The problem with Universal Credit? It has marched to a political drum

In working to deliver to an arbitrary timetable, Duncan Smith ignored sound programme management principles.

By Lindsay Judge

Whenever we talk to low-income families about welfare reform, they always ask the same question: when will I be moved on to Universal Credit? The National Audit Office’s report on the new benefit published today suggests the answer could be like picking petals off a flower: this year, next year, some time, never…
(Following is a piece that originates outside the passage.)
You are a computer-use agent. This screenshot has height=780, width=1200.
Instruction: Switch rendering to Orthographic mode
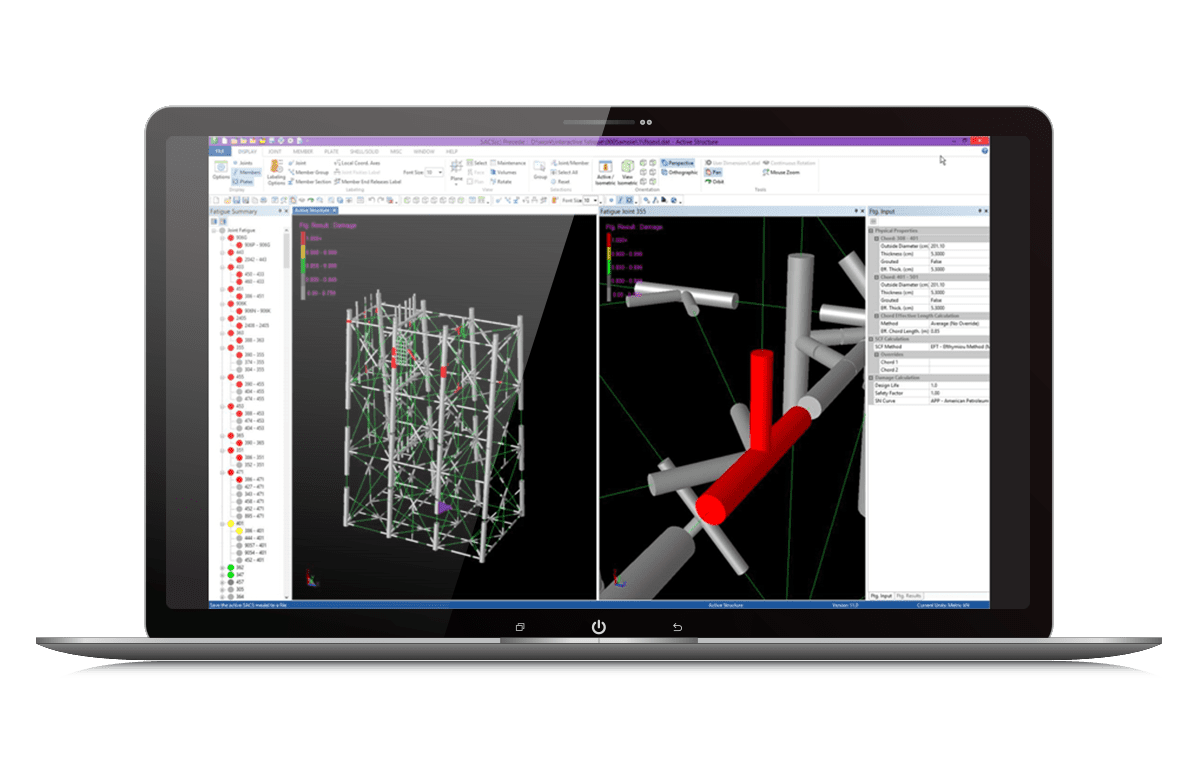click(x=681, y=172)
The report provides a forensic exposition of Universal Credit to date. It documents how the government had to ‘reset’ UC earlier this year because of the Major Project Authority’s concerns about the programme implementation, how DWP has had to scale back its ambitions with respect to the pilots launched in April and how the vital IT systems that underpin UC are woefully under-developed, forcing the department to abandon the planned national roll-out this October. 

It’s a controlled but withering assessment, which contrasts sharply with the rosy picture the Secretary of State and his officials gave to the work and pensions committee only a few weeks ago.

Why so many problems? Reading between the lines, the report suggests that many of UC’s difficulties stem from the fact that the project has marched to the beat of the political drum, rather than the more sober tempo of sound programme management principles. As the NAO tactfully puts it, “The Department was not able to explain to us how it originally decided on October 2013 or evaluated the feasibility of roll-out by this date”. Traditional management approaches would have indicated an April 2015 launch instead.

In the scrabble to honour ministerial commitments, the DWP has had to cut many corners. The report shows that time and again, the UC team has departed from the original brief in order to deliver to deadline. The pilots were radically reduced in scope and size, for example, and the national roll-out has been scaled back to just six new pathfinder sites.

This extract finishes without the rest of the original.